* SUPPLIED ENTRIES *

• • •

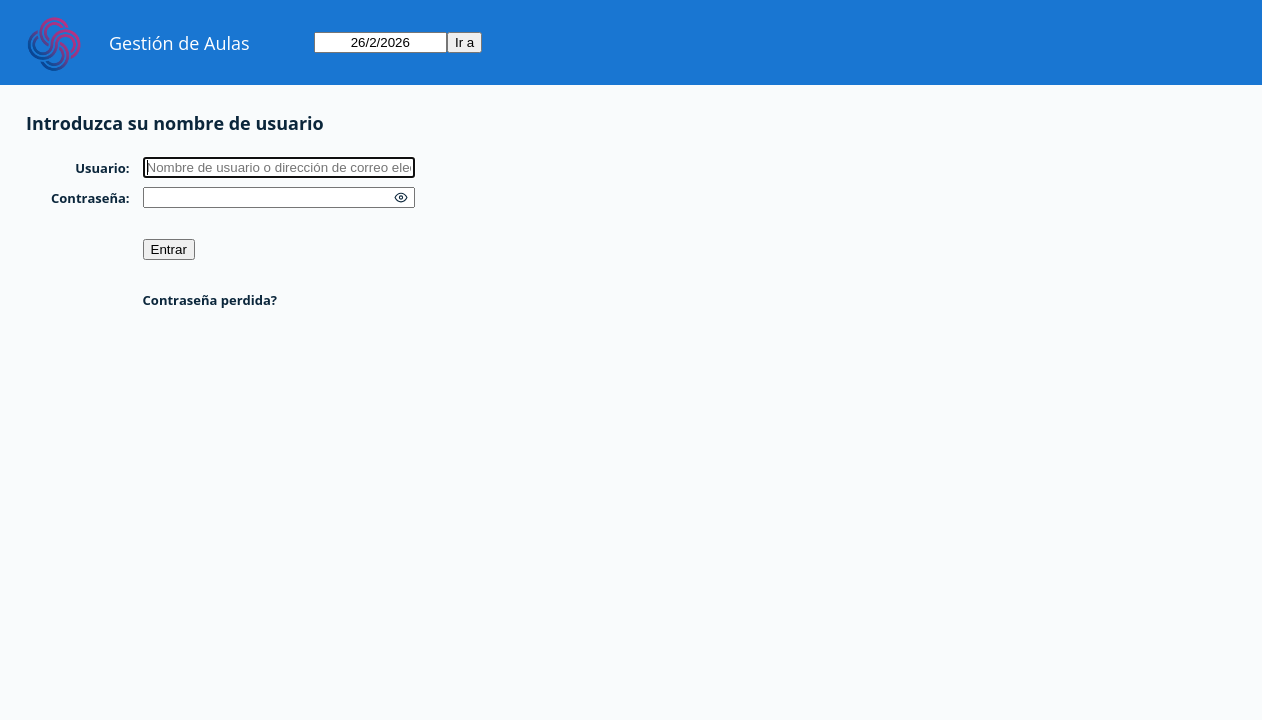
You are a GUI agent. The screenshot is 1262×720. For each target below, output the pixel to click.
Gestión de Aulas (179, 43)
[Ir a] (380, 42)
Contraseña (88, 198)
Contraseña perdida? (210, 300)
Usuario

• • •

* OBJECTIVE *
Put the lines above into a numbered list, skipping any blank lines and leaving out the picture.

* WRITTEN SOLUTION *
1. You are a GUI agent. The screenshot is 1262×720. For each target below, output the pixel to click.
2. Gestión de Aulas (179, 43)
3. [Ir a] (380, 42)
4. Contraseña (88, 198)
5. Contraseña perdida? (210, 300)
6. Usuario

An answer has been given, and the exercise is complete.